**Task item**
Give the entries again, precisely as they were written.

**Entries taken from a collection**
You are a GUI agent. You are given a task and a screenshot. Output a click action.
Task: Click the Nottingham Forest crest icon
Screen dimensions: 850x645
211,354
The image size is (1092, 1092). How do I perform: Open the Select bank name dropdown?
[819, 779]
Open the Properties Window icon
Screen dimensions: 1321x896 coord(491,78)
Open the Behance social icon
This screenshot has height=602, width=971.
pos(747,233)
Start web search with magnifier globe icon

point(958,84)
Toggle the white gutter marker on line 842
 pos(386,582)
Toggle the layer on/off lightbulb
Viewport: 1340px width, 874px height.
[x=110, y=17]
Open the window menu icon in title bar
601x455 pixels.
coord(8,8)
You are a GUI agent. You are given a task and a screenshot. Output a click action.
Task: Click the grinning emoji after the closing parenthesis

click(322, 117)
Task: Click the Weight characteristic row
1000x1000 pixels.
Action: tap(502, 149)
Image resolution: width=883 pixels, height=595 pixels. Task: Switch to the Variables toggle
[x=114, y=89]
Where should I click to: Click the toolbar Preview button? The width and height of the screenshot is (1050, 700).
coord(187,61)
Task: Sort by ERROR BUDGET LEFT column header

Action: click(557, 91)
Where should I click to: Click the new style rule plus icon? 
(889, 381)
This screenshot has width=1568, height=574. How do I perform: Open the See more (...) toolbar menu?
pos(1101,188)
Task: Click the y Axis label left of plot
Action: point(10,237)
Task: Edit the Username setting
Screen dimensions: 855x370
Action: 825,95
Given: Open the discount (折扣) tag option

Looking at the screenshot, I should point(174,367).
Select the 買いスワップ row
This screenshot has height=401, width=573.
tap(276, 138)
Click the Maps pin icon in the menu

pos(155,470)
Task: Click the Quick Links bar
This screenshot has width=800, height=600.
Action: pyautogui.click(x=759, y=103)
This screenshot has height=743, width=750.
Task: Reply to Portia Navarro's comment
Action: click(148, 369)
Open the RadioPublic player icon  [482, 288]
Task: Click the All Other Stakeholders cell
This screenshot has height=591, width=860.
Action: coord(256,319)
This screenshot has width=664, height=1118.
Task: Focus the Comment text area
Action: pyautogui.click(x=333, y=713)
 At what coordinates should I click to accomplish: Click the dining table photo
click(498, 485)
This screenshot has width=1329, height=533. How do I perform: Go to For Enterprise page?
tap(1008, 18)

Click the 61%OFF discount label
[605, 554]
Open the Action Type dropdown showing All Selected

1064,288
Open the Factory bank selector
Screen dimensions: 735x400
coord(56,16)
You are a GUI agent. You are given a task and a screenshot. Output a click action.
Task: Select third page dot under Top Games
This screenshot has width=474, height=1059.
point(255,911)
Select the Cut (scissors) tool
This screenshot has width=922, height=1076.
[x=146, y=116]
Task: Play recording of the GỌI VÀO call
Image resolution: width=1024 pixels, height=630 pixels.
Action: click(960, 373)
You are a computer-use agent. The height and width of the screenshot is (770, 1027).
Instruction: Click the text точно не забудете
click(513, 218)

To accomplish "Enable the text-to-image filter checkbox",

**Exercise result**
You are a GUI agent. You are given a task and a screenshot. Output a click action.
Task: Click the Nottingham Forest crest icon
Screen dimensions: 850x645
211,354
The image size is (1092, 1092). How do I perform: Open the Select bank name dropdown?
[819, 779]
Open the Properties Window icon
Screen dimensions: 1321x896 coord(491,78)
Open the Behance social icon
This screenshot has height=602, width=971.
pos(747,233)
Start web search with magnifier globe icon

point(958,84)
Toggle the white gutter marker on line 842
 pos(386,582)
Toggle the layer on/off lightbulb
Viewport: 1340px width, 874px height.
[x=110, y=17]
Open the window menu icon in title bar
601x455 pixels.
coord(8,8)
You are a GUI agent. You are given a task and a screenshot. Output a click action.
Task: Click the grinning emoji after the closing parenthesis

click(322, 117)
Task: Click the Weight characteristic row
1000x1000 pixels.
Action: tap(502, 149)
Image resolution: width=883 pixels, height=595 pixels. Task: Switch to the Variables toggle
[x=114, y=89]
Where should I click to: Click the toolbar Preview button? The width and height of the screenshot is (1050, 700).
coord(187,61)
Task: Sort by ERROR BUDGET LEFT column header

Action: click(557, 91)
Where should I click to: Click the new style rule plus icon? 
(889, 381)
This screenshot has width=1568, height=574. How do I perform: Open the See more (...) toolbar menu?
pos(1101,188)
Task: Click the y Axis label left of plot
Action: point(10,237)
Task: Edit the Username setting
Screen dimensions: 855x370
Action: 825,95
Given: Open the discount (折扣) tag option

Looking at the screenshot, I should point(174,367).
Select the 買いスワップ row
This screenshot has height=401, width=573.
tap(276, 138)
Click the Maps pin icon in the menu

pos(155,470)
Task: Click the Quick Links bar
This screenshot has width=800, height=600.
Action: pyautogui.click(x=759, y=103)
This screenshot has height=743, width=750.
Task: Reply to Portia Navarro's comment
Action: click(148, 369)
Open the RadioPublic player icon  [482, 288]
Task: Click the All Other Stakeholders cell
This screenshot has height=591, width=860.
Action: coord(256,319)
This screenshot has width=664, height=1118.
Task: Focus the Comment text area
Action: pyautogui.click(x=333, y=713)
 At what coordinates should I click to accomplish: Click the dining table photo
click(498, 485)
This screenshot has width=1329, height=533. How do I perform: Go to For Enterprise page?
tap(1008, 18)

Click the 61%OFF discount label
[605, 554]
Open the Action Type dropdown showing All Selected

1064,288
Open the Factory bank selector
Screen dimensions: 735x400
coord(56,16)
You are a GUI agent. You are given a task and a screenshot. Output a click action.
Task: Select third page dot under Top Games
This screenshot has width=474, height=1059.
point(255,911)
Select the Cut (scissors) tool
This screenshot has width=922, height=1076.
[x=146, y=116]
Task: Play recording of the GỌI VÀO call
Image resolution: width=1024 pixels, height=630 pixels.
Action: click(960, 373)
You are a computer-use agent. The height and width of the screenshot is (770, 1027).
Instruction: Click the text точно не забудете
click(513, 218)

To accomplish "Enable the text-to-image filter checkbox",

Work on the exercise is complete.